WHAT YOU HAVE TO DO:
Starting at the line holding "This screenshot has width=1568, height=669." and finishing at the line holding "This screenshot has height=819, width=1456.", transcribe the material exactly, keeping both ends but no pictures.

SUPPLIED MATERIAL:

******

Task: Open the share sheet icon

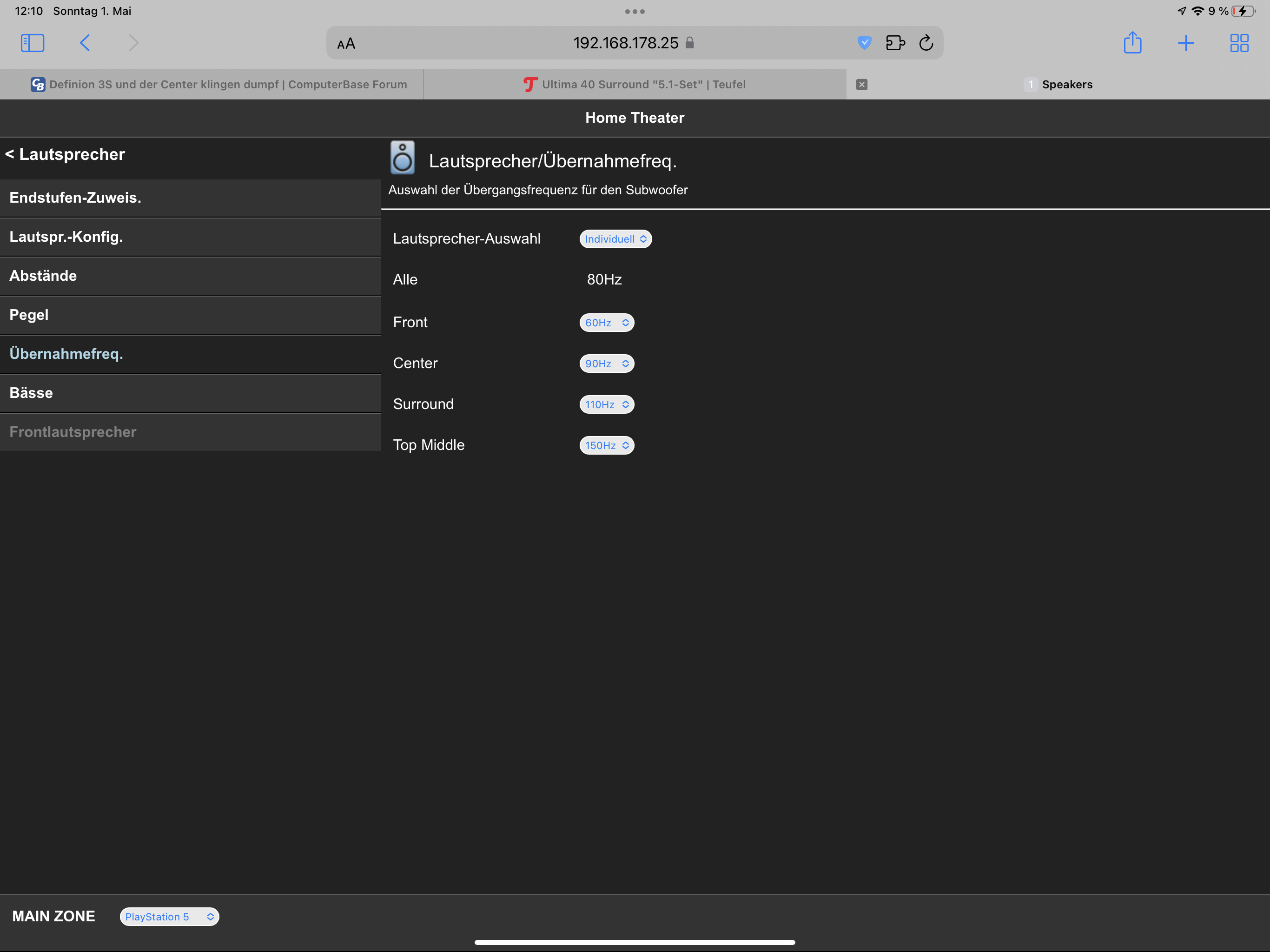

******

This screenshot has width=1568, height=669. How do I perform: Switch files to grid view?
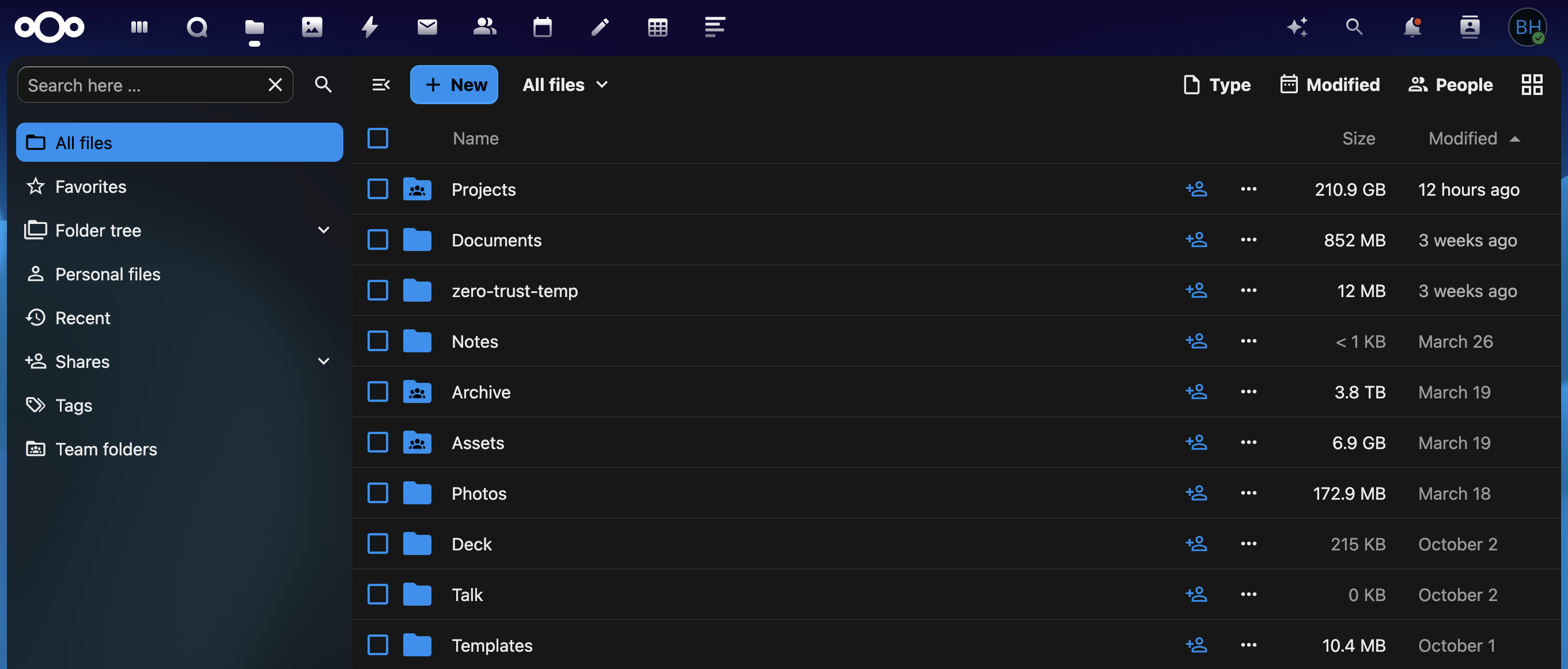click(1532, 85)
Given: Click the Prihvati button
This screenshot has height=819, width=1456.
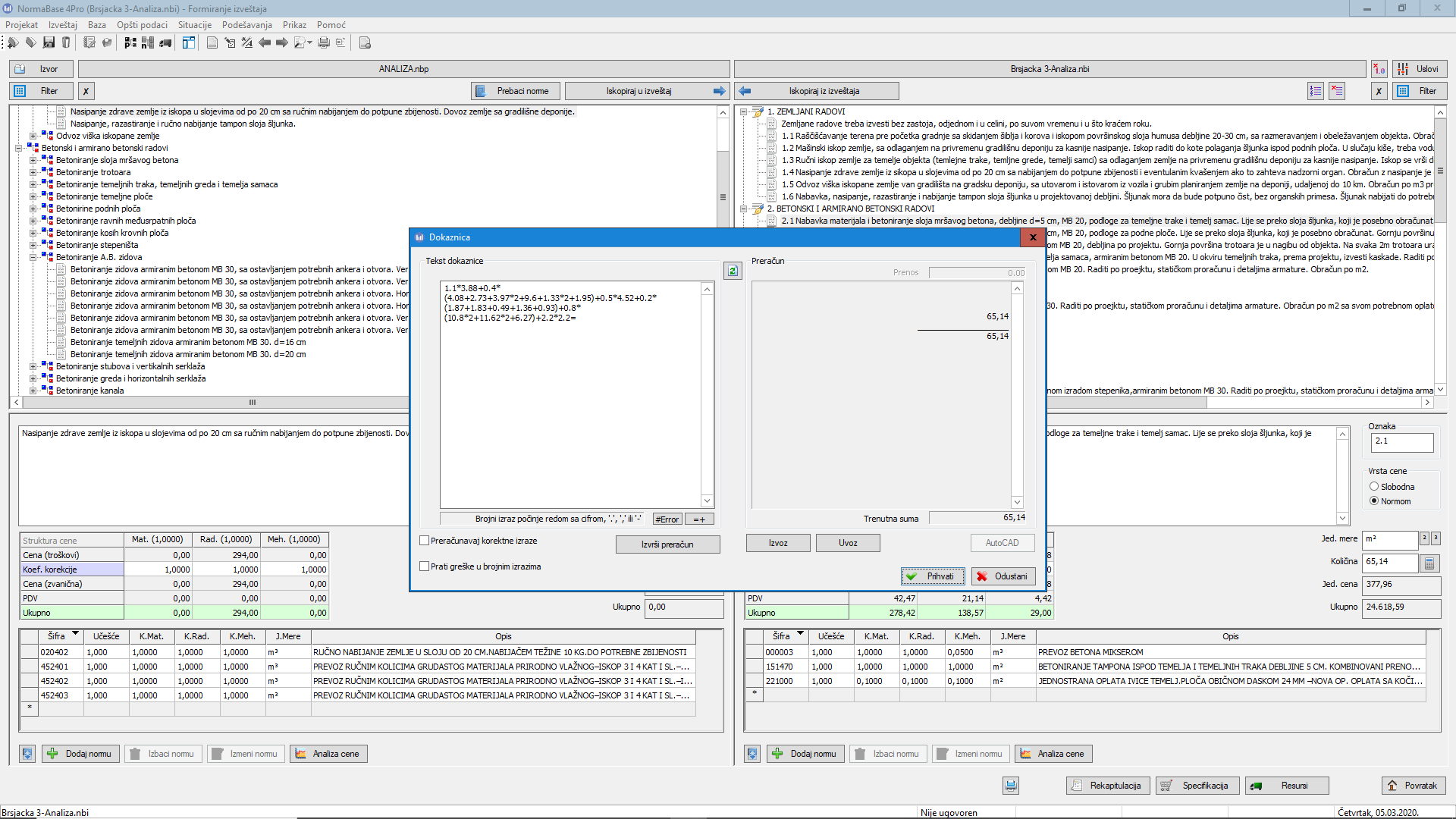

******

YOUR SOLUTION:
This screenshot has width=1568, height=669. How do I perform: Switch files to grid view?
click(1532, 85)
Given: Click the Prihvati button
This screenshot has height=819, width=1456.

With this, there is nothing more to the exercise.